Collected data
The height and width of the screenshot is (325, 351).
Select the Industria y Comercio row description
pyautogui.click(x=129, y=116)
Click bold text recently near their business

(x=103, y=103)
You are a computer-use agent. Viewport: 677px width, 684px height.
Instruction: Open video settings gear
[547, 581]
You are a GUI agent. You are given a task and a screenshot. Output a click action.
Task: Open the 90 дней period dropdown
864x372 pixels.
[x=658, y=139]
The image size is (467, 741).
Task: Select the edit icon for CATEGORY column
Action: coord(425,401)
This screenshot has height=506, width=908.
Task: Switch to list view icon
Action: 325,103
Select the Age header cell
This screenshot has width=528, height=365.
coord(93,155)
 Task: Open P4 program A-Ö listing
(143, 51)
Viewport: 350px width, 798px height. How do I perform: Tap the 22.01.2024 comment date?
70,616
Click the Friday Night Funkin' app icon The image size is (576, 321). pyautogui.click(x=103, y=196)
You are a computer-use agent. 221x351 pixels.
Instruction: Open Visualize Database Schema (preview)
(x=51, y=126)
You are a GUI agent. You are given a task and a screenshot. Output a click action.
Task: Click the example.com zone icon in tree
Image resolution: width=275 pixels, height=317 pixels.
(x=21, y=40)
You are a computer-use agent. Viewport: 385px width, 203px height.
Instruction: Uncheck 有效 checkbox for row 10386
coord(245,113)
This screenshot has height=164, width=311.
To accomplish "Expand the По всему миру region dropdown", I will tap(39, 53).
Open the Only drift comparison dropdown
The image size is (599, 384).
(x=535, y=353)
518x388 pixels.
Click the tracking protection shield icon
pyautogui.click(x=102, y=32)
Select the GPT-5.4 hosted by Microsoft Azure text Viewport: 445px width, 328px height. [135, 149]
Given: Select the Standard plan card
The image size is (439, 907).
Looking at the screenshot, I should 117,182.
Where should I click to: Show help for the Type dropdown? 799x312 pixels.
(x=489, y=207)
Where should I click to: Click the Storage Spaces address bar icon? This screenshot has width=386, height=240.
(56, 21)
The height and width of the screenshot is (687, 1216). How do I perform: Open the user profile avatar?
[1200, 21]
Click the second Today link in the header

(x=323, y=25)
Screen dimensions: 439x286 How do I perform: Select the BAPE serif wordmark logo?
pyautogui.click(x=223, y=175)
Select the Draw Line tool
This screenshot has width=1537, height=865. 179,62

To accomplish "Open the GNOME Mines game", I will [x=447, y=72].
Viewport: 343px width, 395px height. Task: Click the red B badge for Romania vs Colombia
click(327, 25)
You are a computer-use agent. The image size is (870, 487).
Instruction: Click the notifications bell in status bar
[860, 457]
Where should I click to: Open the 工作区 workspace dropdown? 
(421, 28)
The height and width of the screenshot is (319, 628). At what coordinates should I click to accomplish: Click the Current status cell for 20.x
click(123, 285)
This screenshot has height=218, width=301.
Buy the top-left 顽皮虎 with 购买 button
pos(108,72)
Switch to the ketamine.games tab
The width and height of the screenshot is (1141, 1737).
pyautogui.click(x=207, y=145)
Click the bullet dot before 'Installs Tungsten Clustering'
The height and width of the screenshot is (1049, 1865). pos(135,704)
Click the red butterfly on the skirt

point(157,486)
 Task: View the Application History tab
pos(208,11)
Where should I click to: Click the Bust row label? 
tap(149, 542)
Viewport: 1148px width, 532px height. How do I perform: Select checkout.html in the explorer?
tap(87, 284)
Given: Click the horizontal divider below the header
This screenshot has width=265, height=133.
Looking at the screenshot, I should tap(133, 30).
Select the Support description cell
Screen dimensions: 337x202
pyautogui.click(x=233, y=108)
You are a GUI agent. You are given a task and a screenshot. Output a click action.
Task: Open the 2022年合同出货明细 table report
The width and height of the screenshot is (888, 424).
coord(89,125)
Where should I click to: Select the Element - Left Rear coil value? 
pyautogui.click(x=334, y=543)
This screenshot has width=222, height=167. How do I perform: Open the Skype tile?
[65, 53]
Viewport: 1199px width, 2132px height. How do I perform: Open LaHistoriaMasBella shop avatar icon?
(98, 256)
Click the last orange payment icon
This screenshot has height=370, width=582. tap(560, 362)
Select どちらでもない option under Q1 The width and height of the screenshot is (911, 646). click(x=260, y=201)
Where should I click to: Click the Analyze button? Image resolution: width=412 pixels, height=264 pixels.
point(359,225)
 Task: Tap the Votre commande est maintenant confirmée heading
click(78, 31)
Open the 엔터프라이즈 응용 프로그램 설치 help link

Directions for this task
In your response, give all the records again with nothing altered.

Expected answer
The height and width of the screenshot is (325, 351).
Select the Industria y Comercio row description
pyautogui.click(x=129, y=116)
Click bold text recently near their business

(x=103, y=103)
You are a computer-use agent. Viewport: 677px width, 684px height.
Instruction: Open video settings gear
[547, 581]
You are a GUI agent. You are given a task and a screenshot. Output a click action.
Task: Open the 90 дней period dropdown
864x372 pixels.
[x=658, y=139]
The image size is (467, 741).
Task: Select the edit icon for CATEGORY column
Action: coord(425,401)
This screenshot has height=506, width=908.
Task: Switch to list view icon
Action: 325,103
Select the Age header cell
This screenshot has width=528, height=365.
coord(93,155)
 Task: Open P4 program A-Ö listing
(143, 51)
Viewport: 350px width, 798px height. How do I perform: Tap the 22.01.2024 comment date?
70,616
Click the Friday Night Funkin' app icon The image size is (576, 321). pyautogui.click(x=103, y=196)
You are a computer-use agent. 221x351 pixels.
Instruction: Open Visualize Database Schema (preview)
(x=51, y=126)
You are a GUI agent. You are given a task and a screenshot. Output a click action.
Task: Click the example.com zone icon in tree
Image resolution: width=275 pixels, height=317 pixels.
(x=21, y=40)
You are a computer-use agent. Viewport: 385px width, 203px height.
Instruction: Uncheck 有效 checkbox for row 10386
coord(245,113)
This screenshot has height=164, width=311.
To accomplish "Expand the По всему миру region dropdown", I will tap(39, 53).
Open the Only drift comparison dropdown
The image size is (599, 384).
(x=535, y=353)
518x388 pixels.
Click the tracking protection shield icon
pyautogui.click(x=102, y=32)
Select the GPT-5.4 hosted by Microsoft Azure text Viewport: 445px width, 328px height. [135, 149]
Given: Select the Standard plan card
The image size is (439, 907).
Looking at the screenshot, I should 117,182.
Where should I click to: Show help for the Type dropdown? 799x312 pixels.
(x=489, y=207)
Where should I click to: Click the Storage Spaces address bar icon? This screenshot has width=386, height=240.
(56, 21)
The height and width of the screenshot is (687, 1216). How do I perform: Open the user profile avatar?
[1200, 21]
Click the second Today link in the header

(x=323, y=25)
Screen dimensions: 439x286 How do I perform: Select the BAPE serif wordmark logo?
pyautogui.click(x=223, y=175)
Select the Draw Line tool
This screenshot has width=1537, height=865. 179,62

To accomplish "Open the GNOME Mines game", I will [x=447, y=72].
Viewport: 343px width, 395px height. Task: Click the red B badge for Romania vs Colombia
click(327, 25)
You are a computer-use agent. The image size is (870, 487).
Instruction: Click the notifications bell in status bar
[860, 457]
Where should I click to: Open the 工作区 workspace dropdown? 
(421, 28)
The height and width of the screenshot is (319, 628). At what coordinates should I click to accomplish: Click the Current status cell for 20.x
click(123, 285)
This screenshot has height=218, width=301.
Buy the top-left 顽皮虎 with 购买 button
pos(108,72)
Switch to the ketamine.games tab
The width and height of the screenshot is (1141, 1737).
pyautogui.click(x=207, y=145)
Click the bullet dot before 'Installs Tungsten Clustering'
The height and width of the screenshot is (1049, 1865). pos(135,704)
Click the red butterfly on the skirt

point(157,486)
 Task: View the Application History tab
pos(208,11)
Where should I click to: Click the Bust row label? 
tap(149, 542)
Viewport: 1148px width, 532px height. How do I perform: Select checkout.html in the explorer?
tap(87, 284)
Given: Click the horizontal divider below the header
This screenshot has width=265, height=133.
Looking at the screenshot, I should tap(133, 30).
Select the Support description cell
Screen dimensions: 337x202
pyautogui.click(x=233, y=108)
You are a GUI agent. You are given a task and a screenshot. Output a click action.
Task: Open the 2022年合同出货明细 table report
The width and height of the screenshot is (888, 424).
coord(89,125)
Where should I click to: Select the Element - Left Rear coil value? 
pyautogui.click(x=334, y=543)
This screenshot has width=222, height=167. How do I perform: Open the Skype tile?
[65, 53]
Viewport: 1199px width, 2132px height. How do I perform: Open LaHistoriaMasBella shop avatar icon?
(98, 256)
Click the last orange payment icon
This screenshot has height=370, width=582. tap(560, 362)
Select どちらでもない option under Q1 The width and height of the screenshot is (911, 646). click(x=260, y=201)
Where should I click to: Click the Analyze button? Image resolution: width=412 pixels, height=264 pixels.
point(359,225)
 Task: Tap the Votre commande est maintenant confirmée heading
click(78, 31)
Open the 엔터프라이즈 응용 프로그램 설치 help link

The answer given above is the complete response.